6.Use words like please (but don't use it more than 5 times), help, will, highlight, myself, me, I, free, decorate.
7.Make it seem as if getting a piercing is an art form. Don't actually use words like 'pierce' too much; use decorate, don't use 'earring', use ornament, don't use 'like', use 'love', as if it were (your favorite hobby here), instead of 'ear', use canvas.

8.Don't bring up friends (i.e. "Jane has piercings, why can't I?")
9.Avoid getting too angry at your parents. They will not change their mind if you yell at them.
10.Know your parents, their moods and respond accordingly.
11.Discuss the reasons you want to get a multiple piercing and be prepared to have to answer questions such as "what are the benefits of getting it?"

Navel Piercing...How Do I Convince My Parents?

The best thing you can do is invite your mom and dad along to the piercing place. Your dad might not go, but you might be able to convince your mom. Just invite them and ask to talk to the piercer. Let your mom ask all the questions she wants! If you show your parents that you're going to a hygienic place and you're willing to care for it, then she might be more convinced.

The ideal piercing place should resemble a clinic. It will smell clean and sanitized. It should look immaculate! They'll have an autoclave on site and your piercing jewelry will come in sterile packages and your piercer will only open the sterile package in front of you.

Your parents probably have this idea of you getting pierced by some huge tatted/pierced guy smoking a cigarette in a dingy room. Show them how clean it is. I know my mom was really surprised when she came with me for my tattoo and saw how clean the place was. Although she wasn't impressed with the 12 piercings...at least I got them all done in clean environments and didn't have any complications.

Reasons why you should get your belly pierced:
1) The piercer is clean - low risk
2) You're responsible to clean it and maintain it
3) You're not planning on showing it off. You just want one!
4) You can always take it out without issue - minimal scarring
5) Your parents can watch you undergo pain
6) You think it's cute
7) It's non permanent
8) No one will see it
9) You've worked hard in school
10) Promise to do extra work around the house
11) You'll do it anyways...at least you're asking first

I don't know any places. I would ask friends or someone else with piercings. Shop around though. Don't go for the cheapest piercing.
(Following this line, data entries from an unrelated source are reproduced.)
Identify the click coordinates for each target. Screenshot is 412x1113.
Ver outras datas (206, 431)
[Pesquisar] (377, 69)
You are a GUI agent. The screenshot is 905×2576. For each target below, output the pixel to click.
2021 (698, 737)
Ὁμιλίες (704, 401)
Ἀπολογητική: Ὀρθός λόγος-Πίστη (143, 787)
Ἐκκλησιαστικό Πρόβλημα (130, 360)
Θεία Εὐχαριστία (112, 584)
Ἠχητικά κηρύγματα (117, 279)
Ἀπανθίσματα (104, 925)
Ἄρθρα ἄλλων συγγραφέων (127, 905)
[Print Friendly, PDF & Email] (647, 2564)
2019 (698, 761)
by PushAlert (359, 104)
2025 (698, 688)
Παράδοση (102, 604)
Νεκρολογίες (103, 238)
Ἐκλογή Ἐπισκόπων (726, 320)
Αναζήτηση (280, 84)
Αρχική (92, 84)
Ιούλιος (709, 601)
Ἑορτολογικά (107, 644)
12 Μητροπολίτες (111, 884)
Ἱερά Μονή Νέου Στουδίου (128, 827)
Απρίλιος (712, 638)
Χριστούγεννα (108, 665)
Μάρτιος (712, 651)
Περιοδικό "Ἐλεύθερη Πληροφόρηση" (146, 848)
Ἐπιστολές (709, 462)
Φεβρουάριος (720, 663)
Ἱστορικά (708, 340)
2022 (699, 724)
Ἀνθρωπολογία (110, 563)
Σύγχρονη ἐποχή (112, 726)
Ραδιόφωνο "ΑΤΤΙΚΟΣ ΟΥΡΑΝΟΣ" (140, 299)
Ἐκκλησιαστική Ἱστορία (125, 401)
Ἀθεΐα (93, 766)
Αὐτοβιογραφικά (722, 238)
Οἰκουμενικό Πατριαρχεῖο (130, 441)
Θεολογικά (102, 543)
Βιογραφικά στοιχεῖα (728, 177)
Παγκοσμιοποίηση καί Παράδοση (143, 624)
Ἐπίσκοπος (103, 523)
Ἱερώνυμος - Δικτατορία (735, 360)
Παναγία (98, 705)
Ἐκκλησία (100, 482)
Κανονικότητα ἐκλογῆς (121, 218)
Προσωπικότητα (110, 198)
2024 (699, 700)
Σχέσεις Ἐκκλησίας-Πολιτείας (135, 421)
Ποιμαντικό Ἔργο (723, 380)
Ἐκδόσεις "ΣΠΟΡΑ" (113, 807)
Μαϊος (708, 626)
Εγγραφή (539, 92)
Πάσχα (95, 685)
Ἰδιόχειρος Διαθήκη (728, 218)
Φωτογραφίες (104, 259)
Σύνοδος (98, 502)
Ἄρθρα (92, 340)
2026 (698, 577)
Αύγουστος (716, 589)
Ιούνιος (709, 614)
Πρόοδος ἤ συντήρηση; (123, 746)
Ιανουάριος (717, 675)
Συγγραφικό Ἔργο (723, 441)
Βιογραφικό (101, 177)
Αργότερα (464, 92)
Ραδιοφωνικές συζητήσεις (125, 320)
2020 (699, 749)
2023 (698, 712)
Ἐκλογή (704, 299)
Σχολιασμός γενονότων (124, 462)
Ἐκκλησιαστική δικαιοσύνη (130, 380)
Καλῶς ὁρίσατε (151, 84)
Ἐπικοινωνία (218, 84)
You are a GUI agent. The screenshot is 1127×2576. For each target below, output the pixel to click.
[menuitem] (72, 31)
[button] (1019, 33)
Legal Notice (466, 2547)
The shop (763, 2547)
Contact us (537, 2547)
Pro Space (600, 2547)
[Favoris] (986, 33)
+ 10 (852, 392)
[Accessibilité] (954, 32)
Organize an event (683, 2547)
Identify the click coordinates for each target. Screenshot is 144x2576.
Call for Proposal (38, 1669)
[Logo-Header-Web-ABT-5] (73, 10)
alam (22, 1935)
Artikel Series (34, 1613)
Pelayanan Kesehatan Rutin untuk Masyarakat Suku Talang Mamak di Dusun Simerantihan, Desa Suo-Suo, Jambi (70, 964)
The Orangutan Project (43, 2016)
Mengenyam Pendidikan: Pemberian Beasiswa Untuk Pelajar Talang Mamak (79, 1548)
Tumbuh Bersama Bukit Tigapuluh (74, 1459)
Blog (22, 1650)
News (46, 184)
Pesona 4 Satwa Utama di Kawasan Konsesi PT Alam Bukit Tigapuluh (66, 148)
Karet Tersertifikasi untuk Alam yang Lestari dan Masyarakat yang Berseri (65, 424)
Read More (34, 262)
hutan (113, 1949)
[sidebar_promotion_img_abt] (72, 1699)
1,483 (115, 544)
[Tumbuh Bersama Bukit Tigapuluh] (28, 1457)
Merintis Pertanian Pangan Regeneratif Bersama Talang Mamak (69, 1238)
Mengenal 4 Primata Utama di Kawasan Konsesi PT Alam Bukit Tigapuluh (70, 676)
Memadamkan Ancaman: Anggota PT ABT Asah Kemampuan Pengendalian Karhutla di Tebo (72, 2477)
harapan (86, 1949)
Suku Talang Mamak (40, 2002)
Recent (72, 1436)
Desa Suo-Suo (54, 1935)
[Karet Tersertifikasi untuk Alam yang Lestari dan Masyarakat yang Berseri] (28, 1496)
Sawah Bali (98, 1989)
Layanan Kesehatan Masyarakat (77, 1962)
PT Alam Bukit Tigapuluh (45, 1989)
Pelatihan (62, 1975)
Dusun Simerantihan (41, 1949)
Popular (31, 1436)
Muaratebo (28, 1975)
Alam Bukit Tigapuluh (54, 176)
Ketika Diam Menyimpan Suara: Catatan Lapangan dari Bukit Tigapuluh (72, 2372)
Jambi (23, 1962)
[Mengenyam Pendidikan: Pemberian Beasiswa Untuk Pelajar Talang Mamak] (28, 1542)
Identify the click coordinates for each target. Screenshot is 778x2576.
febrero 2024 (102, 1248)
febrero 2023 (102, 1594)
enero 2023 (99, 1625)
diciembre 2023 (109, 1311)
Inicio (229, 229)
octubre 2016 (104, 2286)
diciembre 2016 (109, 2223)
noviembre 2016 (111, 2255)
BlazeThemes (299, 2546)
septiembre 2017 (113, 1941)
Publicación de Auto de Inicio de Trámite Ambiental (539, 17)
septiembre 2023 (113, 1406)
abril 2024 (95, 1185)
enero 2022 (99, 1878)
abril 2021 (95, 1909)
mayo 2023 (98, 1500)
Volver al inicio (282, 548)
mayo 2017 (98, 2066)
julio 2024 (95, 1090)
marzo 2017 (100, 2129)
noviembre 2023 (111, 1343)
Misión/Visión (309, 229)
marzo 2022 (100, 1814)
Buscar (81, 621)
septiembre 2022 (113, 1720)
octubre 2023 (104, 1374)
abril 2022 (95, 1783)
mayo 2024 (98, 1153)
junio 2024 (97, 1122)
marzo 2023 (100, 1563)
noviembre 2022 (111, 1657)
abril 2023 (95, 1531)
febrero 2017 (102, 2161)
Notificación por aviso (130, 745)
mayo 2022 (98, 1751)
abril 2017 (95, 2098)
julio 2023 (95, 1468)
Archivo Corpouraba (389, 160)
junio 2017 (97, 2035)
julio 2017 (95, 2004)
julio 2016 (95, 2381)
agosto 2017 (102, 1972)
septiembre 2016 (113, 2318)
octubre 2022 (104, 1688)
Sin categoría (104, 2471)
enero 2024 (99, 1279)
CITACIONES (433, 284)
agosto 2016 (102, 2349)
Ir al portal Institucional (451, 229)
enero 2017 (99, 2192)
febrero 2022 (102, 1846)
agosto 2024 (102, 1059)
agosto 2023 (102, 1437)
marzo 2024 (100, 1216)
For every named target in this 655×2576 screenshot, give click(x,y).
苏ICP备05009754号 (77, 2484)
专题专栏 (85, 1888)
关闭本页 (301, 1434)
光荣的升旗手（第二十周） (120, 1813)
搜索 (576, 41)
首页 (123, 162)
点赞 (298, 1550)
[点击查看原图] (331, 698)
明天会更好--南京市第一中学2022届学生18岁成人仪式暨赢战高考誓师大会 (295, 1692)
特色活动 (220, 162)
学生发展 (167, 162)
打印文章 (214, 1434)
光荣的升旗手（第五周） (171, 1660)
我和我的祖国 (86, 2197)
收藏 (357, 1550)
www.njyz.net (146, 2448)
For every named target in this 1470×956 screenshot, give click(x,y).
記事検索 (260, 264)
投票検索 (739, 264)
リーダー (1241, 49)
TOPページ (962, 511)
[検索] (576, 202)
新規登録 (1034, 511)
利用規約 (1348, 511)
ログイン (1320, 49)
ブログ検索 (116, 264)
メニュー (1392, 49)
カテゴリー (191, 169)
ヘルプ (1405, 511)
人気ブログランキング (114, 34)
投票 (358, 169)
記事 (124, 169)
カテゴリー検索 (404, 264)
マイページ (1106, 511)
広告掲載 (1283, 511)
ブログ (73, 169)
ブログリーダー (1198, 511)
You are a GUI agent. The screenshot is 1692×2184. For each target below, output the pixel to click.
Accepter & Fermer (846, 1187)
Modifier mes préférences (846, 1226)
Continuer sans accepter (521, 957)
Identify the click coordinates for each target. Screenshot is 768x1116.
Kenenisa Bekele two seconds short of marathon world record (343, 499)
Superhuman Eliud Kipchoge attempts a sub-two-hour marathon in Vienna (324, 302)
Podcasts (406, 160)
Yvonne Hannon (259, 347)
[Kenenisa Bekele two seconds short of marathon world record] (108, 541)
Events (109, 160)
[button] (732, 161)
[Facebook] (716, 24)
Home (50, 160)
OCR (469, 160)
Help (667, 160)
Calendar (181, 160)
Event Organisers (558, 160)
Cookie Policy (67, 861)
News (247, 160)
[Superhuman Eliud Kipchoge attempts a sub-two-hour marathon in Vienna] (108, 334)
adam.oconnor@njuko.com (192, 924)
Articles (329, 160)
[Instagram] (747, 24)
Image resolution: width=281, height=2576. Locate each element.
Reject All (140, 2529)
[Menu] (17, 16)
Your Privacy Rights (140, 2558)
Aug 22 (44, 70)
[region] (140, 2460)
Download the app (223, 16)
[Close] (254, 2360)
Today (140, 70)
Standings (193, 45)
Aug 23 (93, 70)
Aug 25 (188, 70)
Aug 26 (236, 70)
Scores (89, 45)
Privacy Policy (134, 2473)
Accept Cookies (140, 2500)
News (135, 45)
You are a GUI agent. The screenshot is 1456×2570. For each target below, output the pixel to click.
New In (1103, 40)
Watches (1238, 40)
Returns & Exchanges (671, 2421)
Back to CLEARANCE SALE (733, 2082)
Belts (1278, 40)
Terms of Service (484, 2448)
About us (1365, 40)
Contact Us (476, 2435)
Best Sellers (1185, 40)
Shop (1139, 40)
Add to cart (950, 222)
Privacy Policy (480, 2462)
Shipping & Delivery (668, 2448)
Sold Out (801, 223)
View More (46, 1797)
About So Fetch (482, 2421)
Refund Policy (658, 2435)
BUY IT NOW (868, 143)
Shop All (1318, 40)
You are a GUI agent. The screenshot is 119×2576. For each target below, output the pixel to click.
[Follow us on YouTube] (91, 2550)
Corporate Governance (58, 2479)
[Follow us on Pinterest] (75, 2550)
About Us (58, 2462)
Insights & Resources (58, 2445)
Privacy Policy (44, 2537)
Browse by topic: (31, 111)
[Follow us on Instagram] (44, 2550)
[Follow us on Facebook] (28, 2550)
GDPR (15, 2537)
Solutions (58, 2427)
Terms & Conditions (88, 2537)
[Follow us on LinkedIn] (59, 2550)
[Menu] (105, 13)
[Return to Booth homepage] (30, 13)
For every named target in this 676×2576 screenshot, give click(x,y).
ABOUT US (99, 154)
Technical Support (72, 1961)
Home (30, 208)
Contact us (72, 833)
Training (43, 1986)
How can I convince my mom to get my belly button pierced?

This question is what I call at POET question (Plain Old Economic Theory). The simple way to convince a practical person in your life to give you permission for something, you need to convince them that the benefits will outweigh the costs. If your mother is reluctant to let you get your belly button pierced, it is likely that she believes that the costs for such a pursuit will exceed any possible benefits, in fact she may not see any benefits at all.So, if this is what you want to do, I would put the request in the language of benefits. Ask yourself questions like what is the utility of getting your belly button pierced, or how will your life be better if you did it? Would this result in you getting better grades, enhancing your chances of entering into more sustainable relationships? If so, you need to provide solid evidence and good reasons for why you believe that. Good luck!This is of course a light at the end of the tunnel, which is the magic of adulthood. Once you are legally an adult, your mothers permission is no longer required. When that day comes, feel free to pierce belly buttons, ears, noses, toes, backs, and anywhere else you can pierce.